On Tuesday October 1, Students for Palestine and demonstrators gathered outside Prime Minister Anthony Albanese’s Marrickville office on Marrickville Rd to protest the expansion of the genocide on Gaza into Lebanon and demand an end to two-way arms deals with Israel. Members of the Australian Federal Police (AFP) and NSW Police were in attendance. The rally was chaired by Gina Elias, from Students for Palestine.
A Lebanese Australian speaker began by appealing: “My people deserve to live in a land that is not occupied… [one] that we don’t have to rebuild”.
The crowd then chanted “From Lebanon to Palestine, occupation is a crime” and “Albanese you can’t hide, you’re supporting genocide”.
The following speaker then gave a history of Israel’s invasions and occupation of Lebanon including briefly in 1948 after the Nakba, during the Lebanese Civil War in 1978 and from 1982-2000, as well as the most recent 2006 war.
UNSW Students for Palestine activist Avasa Bajracharya explained the role of war profiteering and how it is intertwined with university complicity in weapons manufacturing. Bajracharya opened with, “I want to start with a chant that Albanese personally hates: “From the river to the sea, Palestine will be free”.
“As students we have the responsibility to stand proudly for Palestine”, she added.
Bajracharya gave an example of how corporations are complicit in the genocide, naming Boeing which “has provided IDF F-15 jets [and] deployed 2000 pound bombs that completely obliterated apartments with hundreds of civilian casualties”.
As a university student, she also called attention to the ensuing scholasticide whereby “every university in Gaza has been destroyed”.
The next speaker was Lebanese Australian Jumaana Bayeh, Macquarie academic, fiction author, and chair of Arab Theatre Studio. She opened with, “Forgive me if I’m not coherent, I haven’t slept for days”, about Israel’s recent ground invasion into Lebanon.
She labeled Israel as having “a never-ending and insatiable desire to incite violence and conquer more land”, and that “there are no hostages in Lebanon”.
She then castigated Australia’s current leadership, lamenting the “despicable Prime Minister Anthony Albanese and sidekick Penny Wong”, before calling Albanese the “worst Prime Minister in [her] lifetime”. She also criticised universities as institutions “maintaining a comfortable stance of neutrality”, while Arab students, staff and non-Arab allies “do not feel safe on campus”.
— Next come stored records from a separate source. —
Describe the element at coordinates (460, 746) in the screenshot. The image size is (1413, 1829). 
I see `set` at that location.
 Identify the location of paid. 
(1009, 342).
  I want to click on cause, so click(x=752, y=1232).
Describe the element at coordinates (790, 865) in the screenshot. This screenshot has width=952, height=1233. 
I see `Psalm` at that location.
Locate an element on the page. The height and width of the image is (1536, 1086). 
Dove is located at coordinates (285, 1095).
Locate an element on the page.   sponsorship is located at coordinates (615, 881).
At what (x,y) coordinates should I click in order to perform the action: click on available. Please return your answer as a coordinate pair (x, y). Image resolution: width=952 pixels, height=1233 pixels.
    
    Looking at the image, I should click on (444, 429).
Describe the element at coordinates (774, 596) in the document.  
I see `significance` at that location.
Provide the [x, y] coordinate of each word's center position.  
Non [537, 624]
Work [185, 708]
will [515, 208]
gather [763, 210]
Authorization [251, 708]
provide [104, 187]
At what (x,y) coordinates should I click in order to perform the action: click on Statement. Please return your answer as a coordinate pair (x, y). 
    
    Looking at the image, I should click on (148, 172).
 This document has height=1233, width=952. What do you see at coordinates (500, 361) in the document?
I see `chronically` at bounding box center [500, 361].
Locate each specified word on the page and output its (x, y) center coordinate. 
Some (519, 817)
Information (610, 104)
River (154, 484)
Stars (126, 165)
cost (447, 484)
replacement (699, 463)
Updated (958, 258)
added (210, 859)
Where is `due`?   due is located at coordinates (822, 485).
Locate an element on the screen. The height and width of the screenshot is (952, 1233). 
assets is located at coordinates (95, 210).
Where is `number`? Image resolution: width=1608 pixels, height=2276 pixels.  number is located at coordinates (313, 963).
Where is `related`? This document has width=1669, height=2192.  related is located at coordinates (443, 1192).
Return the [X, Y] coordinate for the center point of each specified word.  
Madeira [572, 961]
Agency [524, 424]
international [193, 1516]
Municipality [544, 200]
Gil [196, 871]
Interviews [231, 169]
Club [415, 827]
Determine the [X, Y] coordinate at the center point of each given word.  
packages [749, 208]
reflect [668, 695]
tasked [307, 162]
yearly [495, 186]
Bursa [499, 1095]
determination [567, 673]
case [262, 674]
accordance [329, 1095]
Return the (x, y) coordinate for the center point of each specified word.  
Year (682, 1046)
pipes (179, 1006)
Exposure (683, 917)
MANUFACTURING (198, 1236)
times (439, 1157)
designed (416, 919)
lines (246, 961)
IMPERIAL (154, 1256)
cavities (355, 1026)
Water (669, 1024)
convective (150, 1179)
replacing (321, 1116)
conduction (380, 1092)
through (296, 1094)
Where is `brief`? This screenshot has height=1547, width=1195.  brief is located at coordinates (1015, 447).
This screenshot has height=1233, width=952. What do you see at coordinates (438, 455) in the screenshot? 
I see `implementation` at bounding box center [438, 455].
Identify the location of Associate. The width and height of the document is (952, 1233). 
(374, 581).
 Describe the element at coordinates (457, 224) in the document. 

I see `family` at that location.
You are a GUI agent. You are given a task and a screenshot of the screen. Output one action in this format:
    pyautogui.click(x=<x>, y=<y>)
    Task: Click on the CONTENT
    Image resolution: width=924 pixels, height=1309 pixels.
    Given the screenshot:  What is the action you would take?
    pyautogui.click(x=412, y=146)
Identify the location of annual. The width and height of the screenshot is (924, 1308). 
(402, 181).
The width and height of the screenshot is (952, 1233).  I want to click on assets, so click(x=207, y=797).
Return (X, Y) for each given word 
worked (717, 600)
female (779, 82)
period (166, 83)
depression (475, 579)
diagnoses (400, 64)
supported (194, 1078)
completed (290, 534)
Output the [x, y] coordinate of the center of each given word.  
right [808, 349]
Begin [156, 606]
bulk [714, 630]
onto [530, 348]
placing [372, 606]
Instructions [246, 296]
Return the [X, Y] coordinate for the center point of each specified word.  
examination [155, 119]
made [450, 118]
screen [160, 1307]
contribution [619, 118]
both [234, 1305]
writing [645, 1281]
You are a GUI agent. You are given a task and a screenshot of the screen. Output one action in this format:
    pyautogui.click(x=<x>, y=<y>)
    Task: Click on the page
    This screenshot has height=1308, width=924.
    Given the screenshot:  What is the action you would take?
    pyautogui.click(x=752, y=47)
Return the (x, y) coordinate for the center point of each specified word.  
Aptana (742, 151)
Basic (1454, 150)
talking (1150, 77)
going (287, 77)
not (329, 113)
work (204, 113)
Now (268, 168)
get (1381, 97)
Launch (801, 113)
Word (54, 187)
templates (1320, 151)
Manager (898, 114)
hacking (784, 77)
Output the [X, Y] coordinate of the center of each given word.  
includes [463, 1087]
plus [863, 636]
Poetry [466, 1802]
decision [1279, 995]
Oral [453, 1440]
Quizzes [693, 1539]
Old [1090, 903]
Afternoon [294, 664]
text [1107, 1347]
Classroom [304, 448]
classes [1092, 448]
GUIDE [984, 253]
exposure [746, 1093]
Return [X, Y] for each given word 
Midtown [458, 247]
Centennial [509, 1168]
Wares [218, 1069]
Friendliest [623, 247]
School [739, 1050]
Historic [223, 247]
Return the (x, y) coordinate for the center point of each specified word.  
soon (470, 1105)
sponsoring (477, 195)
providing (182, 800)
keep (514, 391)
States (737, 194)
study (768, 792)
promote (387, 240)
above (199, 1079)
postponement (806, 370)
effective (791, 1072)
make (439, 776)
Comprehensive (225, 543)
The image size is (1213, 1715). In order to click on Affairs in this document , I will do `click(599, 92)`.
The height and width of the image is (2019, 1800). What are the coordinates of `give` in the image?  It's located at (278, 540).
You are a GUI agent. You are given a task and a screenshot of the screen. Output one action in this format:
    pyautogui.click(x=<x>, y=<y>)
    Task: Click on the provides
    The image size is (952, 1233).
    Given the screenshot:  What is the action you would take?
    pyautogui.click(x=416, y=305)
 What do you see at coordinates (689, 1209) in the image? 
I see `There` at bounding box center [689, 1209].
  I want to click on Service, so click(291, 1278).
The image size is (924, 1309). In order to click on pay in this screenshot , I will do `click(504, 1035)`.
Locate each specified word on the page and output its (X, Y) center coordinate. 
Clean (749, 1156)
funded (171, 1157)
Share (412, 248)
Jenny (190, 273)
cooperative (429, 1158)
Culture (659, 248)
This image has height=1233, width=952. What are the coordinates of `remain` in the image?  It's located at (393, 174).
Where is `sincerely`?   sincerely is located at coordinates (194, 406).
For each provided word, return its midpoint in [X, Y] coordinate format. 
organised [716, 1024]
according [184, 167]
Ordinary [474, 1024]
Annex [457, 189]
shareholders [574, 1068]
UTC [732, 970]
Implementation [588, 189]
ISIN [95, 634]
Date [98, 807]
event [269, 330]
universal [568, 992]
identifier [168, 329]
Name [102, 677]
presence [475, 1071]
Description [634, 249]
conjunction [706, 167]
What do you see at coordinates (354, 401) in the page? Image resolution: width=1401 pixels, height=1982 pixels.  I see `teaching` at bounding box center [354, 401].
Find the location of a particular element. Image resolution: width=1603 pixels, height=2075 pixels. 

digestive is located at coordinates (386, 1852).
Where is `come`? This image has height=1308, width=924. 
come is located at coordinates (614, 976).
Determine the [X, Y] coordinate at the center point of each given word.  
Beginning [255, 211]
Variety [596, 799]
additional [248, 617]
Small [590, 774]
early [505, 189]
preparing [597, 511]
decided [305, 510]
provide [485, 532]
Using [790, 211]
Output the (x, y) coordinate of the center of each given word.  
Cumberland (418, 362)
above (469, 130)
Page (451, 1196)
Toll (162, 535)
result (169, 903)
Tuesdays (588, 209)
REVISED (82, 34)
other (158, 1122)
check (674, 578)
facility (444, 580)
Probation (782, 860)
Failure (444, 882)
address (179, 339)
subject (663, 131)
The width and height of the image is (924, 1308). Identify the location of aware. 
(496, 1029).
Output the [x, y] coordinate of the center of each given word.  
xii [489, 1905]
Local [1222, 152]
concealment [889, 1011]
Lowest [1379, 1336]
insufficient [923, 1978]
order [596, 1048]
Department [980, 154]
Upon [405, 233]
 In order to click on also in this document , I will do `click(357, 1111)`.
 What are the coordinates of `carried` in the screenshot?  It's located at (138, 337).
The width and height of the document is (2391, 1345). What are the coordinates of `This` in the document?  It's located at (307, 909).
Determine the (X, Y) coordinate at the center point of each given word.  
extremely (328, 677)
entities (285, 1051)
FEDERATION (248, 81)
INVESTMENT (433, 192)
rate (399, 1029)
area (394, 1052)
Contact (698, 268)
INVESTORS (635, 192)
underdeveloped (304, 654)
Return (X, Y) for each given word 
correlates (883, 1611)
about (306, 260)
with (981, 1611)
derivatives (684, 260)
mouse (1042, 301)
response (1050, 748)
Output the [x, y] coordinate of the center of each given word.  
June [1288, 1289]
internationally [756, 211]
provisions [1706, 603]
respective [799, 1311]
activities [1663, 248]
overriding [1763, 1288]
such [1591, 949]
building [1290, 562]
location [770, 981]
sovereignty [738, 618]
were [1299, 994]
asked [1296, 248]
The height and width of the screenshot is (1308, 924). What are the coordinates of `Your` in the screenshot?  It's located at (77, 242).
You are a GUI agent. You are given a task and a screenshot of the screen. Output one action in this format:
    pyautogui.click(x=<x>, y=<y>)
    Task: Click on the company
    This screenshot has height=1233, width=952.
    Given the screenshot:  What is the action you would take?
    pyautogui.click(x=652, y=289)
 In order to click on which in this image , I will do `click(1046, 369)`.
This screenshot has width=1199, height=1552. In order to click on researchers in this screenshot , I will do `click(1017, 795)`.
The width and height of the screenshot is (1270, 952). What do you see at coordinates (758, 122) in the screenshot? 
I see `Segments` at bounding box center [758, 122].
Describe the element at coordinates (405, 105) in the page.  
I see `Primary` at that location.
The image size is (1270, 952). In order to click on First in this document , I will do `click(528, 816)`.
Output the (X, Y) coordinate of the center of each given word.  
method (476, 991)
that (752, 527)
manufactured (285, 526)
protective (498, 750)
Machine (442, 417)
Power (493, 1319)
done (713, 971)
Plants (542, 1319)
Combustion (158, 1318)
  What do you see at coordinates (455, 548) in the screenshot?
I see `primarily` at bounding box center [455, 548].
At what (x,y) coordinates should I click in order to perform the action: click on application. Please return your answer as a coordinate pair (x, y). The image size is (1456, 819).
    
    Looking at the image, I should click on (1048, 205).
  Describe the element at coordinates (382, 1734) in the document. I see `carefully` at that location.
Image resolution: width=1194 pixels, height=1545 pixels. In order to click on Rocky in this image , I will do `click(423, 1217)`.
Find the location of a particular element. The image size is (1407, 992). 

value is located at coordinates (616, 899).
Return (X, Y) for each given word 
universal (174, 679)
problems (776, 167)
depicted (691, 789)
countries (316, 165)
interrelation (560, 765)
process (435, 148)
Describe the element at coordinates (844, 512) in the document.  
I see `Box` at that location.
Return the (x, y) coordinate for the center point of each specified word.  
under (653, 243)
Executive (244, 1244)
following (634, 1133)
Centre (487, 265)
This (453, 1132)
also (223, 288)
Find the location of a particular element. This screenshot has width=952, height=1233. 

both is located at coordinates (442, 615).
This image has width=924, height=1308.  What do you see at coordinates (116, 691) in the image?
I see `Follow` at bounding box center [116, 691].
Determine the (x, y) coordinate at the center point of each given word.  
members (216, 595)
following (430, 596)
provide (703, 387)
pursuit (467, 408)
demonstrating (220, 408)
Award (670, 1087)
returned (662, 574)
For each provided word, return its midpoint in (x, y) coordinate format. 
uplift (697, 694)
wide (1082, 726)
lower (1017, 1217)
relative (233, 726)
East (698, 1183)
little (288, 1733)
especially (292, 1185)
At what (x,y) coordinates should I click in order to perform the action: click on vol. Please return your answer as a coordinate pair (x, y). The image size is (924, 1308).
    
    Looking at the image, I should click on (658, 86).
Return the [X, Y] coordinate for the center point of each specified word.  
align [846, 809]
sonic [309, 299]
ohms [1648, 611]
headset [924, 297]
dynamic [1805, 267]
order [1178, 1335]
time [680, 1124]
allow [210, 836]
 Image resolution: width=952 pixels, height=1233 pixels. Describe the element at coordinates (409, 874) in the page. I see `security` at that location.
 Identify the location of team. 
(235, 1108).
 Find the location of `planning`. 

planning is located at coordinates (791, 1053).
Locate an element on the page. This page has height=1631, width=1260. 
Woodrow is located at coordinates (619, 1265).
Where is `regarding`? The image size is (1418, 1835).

Activist and UNSW student Emma Terry spoke about how “Labor has never faltered in their support for Israel”. Terry explained that “our governments are expanding military aid and doubling down on political support for Israel”, as many call for a “regional, nuclear war” by pressuring the US to “intervene and attack Iran”.
Terry argued that ceasefire talks were a “facade”, saying, “I’m sorry Labor, I think your calls for ceasefire are bullshit”, before warning that “what they allow to happen in Palestine, one day it will happen to us.”
The final speaker, Yasmin Johnson, from Students for Palestine UTS, spoke to the media’s complicity referring to articles arguing that a war in Lebanon could help Israel’s economy “if fought like 2006” as well as op-eds pro-escalating a war against Iran.
“… This is an opportunity for the richest and powerful states in the world… if it requires millions of dead bodies, they won’t hesitate,” Johnson continued.
Throughout the rally, it was reiterated that “Students for Palestine is only getting started”, telling protestors to “take the anger you feel watching children be massacred in Gaza and Lebanon” and channel it into the fight for justice and liberation of oppressed peoples.
Rally chair Gina Elias encouraged attendees to “come out in numbers” to the October 6 protest, commemorating one year since Israel’s genocide “because the media will not”. With the NSW police attempting to ban the protest after deeming it a threat to safety, Elias implored that everyone shows up and sends the message to NSW police that “you can’t fuck with us”.
Elias also spoke to the next major rally on Thursday October 31 protesting the NSW Defence Summit, which is platforming weapons manufacturers like Lockheed Martin, complicit in the recent bombings of Beirut.